DIP 1025--Dynamic Arrays Only Shrink, Never Grow--Community Review Round 1

Jonathan M Davis newsgroup.d at jmdavisprog.com
Mon Nov 11 11:51:09 UTC 2019


On Monday, November 11, 2019 4:33:00 AM MST Dukc via Digitalmars-d wrote:
> I'll repeat what I said in the draft review, because I don't know
> whether my feedback wasn't noticed. In addition, I'll be more
> explicit.
>
> In no practical way we can implement this. The breakage would
> most likely dwarf breaking autodecoding.
>
> However, the above only applies to breaking appending to slices
> in general. I agree that if the slice is not either:
>
> 1. GC-allocated
> 2. referring to a static array.
> 3. referring to an initialization value of an array of `static`
> storage class
>
> ...then the chances of somebody appending to it are low enough
> that breaking might be viable. Even then, somebody might append
> to a mallocated slice by GC if there is another reference to the
> original slice lying around, but for me that sounds rare enough
> that finding memory leaks could justify the breakage.
>
> I see two alternatives. We can simply discourage growing slices
> with the garbage collector. A transition switch would be
> introduced, but no removing `~` or `slice.length += 2` totally,
> or at least not for many years. We also could introduce a new
> appending operator, say >< (along with ><=), which behaves just
> like ~ but refuses to work with slices, and encourage to use that
> istead of the present append operator.
>
> The other alternative is that slice growing by GC would check
> where the array is referring to. First, if it refers to null, the
> static memory area or the stack, check passed. Second, if it
> refers to anything the GC controls, check passed. Otherwise, it's
> assumed it's pointing to mallocated memory, or just corrupt -
> program terminated with an unrecoverable error. For @system code,
> the compiler could forgo these checks with the same rules as
> array bounds checks can be forgoed. Growing a slice of mallocated
> memory where the check is omitted would be undefined behaviour.

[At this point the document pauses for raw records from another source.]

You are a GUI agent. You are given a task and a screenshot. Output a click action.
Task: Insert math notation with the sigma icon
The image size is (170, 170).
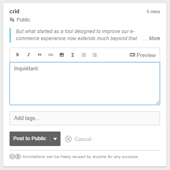point(73,55)
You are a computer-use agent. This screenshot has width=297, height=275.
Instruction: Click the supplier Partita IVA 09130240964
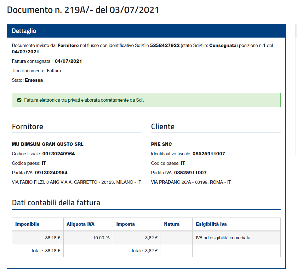[51, 173]
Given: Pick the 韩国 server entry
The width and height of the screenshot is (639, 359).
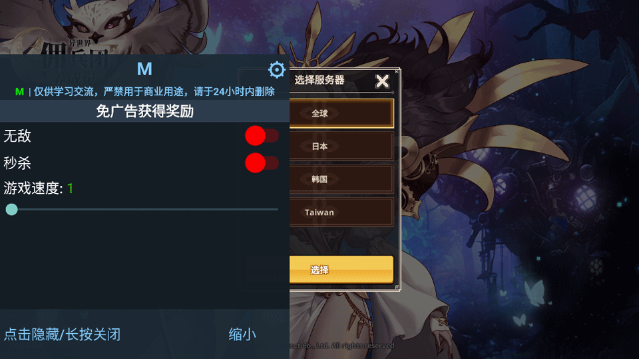Looking at the screenshot, I should point(341,179).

IMHO, the ability to append to a dynamic array without caring whether it's
backed by GC-allocated memory, malloc-ed memory, stack allocated memory, or
whatever is a huge benefit. Right now, you can pass a dynamic array that
isn't backed by the GC to a function, and it all just works even if the
function needs to do a reallocation to make the array large enough. Doing so
is not necessarily a bug and allows you to use non-GC allocated memory where
appropriate while still being able to grow the array, and it does so without
the code having to care about what kind of memory is currently backing the
dynamic array. And if the code _does_ care for some reason, the array's
capacity property will tell you whether the array can be grown in-place, and
multiple functions in core.memory can be used to determine whether the
dynamic array is a slice of GC-allocated memory.